The wound caused by a bullet in 1860 could no longer heal, bringing torments and pains. He died in Rome on 16 January 1880: in 1912 the body was moved to his hometown, in the church of San Domenico [1]; a marble bust was dedicated to him inside the Falcone-Morvillo villa, in viale della Libertà in Palermo, and at the base of this sculpture there is an epigraph that reads these words: "To general Giacinto Carini, who magnanimous in exile, in the brave fight among the thousand, the mind the arm the heart, sacred to Italy Also in Rome on the Janiculumthere is a Bust of Giacinto Carini. Rome and Padua have dedicated a street to him.

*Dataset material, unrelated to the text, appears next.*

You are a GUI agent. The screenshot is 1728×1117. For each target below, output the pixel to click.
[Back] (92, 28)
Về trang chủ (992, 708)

His son Isidoro Carini (1843-1895) was a religious, a journalist and a distinguished historian and paleographer.

==See also==
Giacinto Carini at Italian Wikipedia

==Bibliography==
- Antonino Marrone, Il Distretto, il Circondario ed il Collegio Elettorale di Bivona (1812-1880), Bivona, Comune di Bivona, 1996.
- Brancato F., Lettere di Isidoro La Lumia a Giacinto Carini, Fondazione I. Mormino del Banco di Sicilia, Palermo 1966.
- Dumas A., La Battaglia di Milazzo: lettera di Alessando Dumas al brigadiere G. Carini, ispettor generale di cavalleria, Torelli, Firenze 1860.
- Giordano N., I tumulti popolari in Sicilia dopo la rivoluzione del 1848 e l’opera di G. Carini, in Il Risorgimento in Sicilia, n. s., III (1967).
- Lupo S., L’unificazione italiana:Mezzogiorno, rivoluzione, guerra civile, Donzelli, Roma 2011. Papandrea T., S. Vigo. Vita e carteggio, Acireale 1906, pp. 141 ss., pp. 158–161.
- Dizionario siciliani illustri, Confederazione fascista dei professionisti degli artisti, Ciuni Editore - Palermo 1939.